After this things got much better however. I headed back to my accommodation to book my onward transport and accommodation on Langawi. After doing that I headed to the excellent Penang museum which only cost RM1 ($0.28). This had thoroughly interesting coverage on how the British founded Georgetown and the communities that live there. It was pretty fair in general though it was probably a little biased towards the British. After seeing that I went to an Indian restaurant to have a delicious sweet lassi and slightly spicy rice and cashew nuts that also wasn’t too expensive – the whole meal only cost RM6 ($1.67). After this I headed through the colonial part of town before looking at the main mosque and an impeccably restored Chinese temple before returning to my hostel to shave (which is actually an event when you don’t use a manual razor) and catch the end of Casino Royale on Star Movies which was excellent.

Of note the island of Penang is actually spelt Pinang in Malay and like many only recently romanised languages it is pronounced like Spanish or Portugese (and maybe Venetian) reflecting those countries dominance in the world in the 16th century.

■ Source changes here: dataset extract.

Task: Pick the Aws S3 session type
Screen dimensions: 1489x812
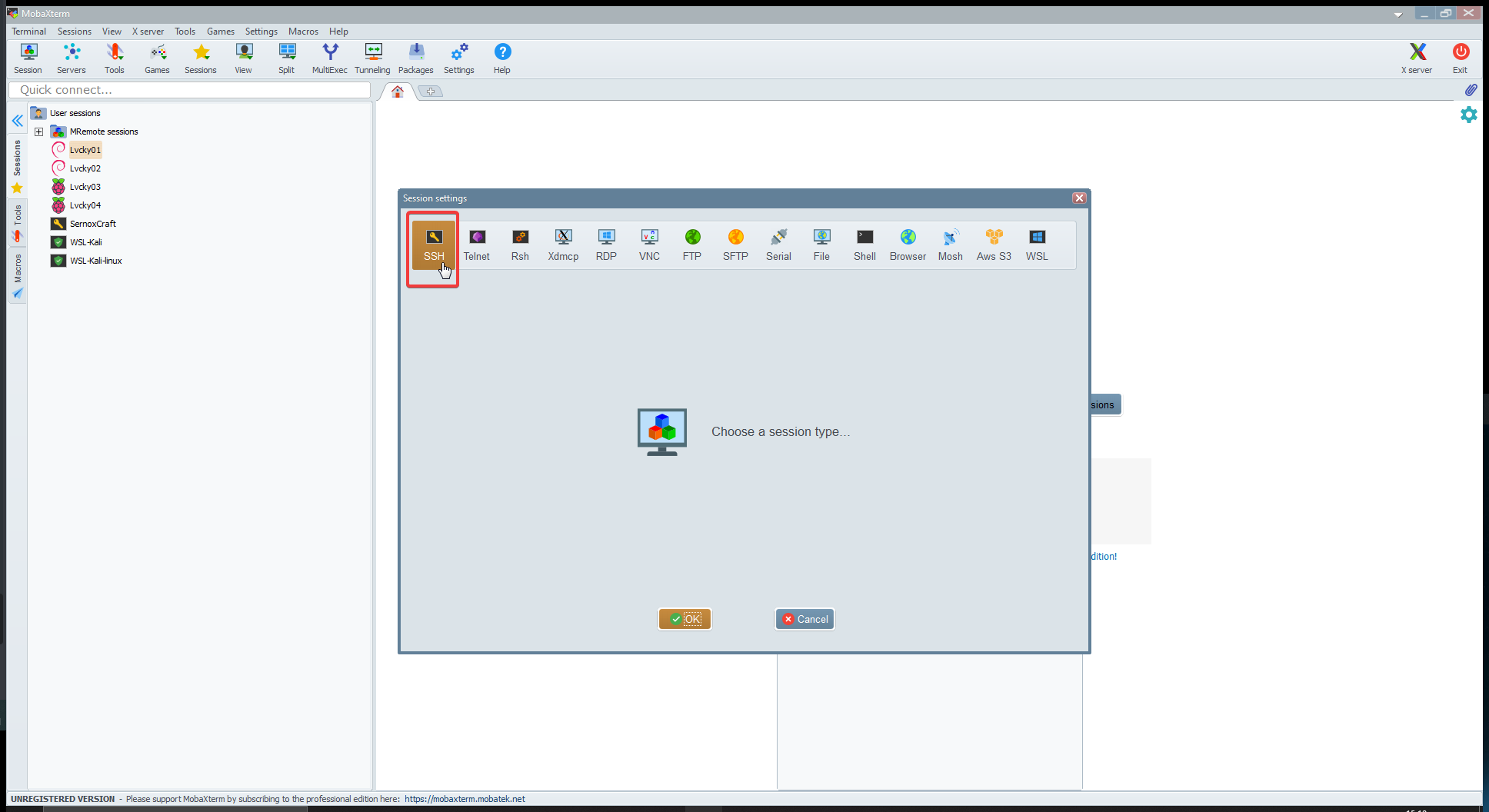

I arrived into Melaka on Wednesday evening. The bus ride up wasn’t particularly exciting as it was motorway driving all the way. The crossing over from Singapore was fairly painless however. Melaka itself doesn’t seem to be particularly exciting beyond the usual shopping centre. Even most of the restaurants shut early. The town itself is quite pretty and has some ok European style buildings but it isn’t really my favourite city. The highlight was sitting around my hostel chatting and on Thursday evening having a satay dinner where you dipped scewers into a central pot. It was good but a little expensive at RM10 (£2). On Friday I’m going to get the bus up north to Penang and from there I’ll probably go and relax on the beach for a few days.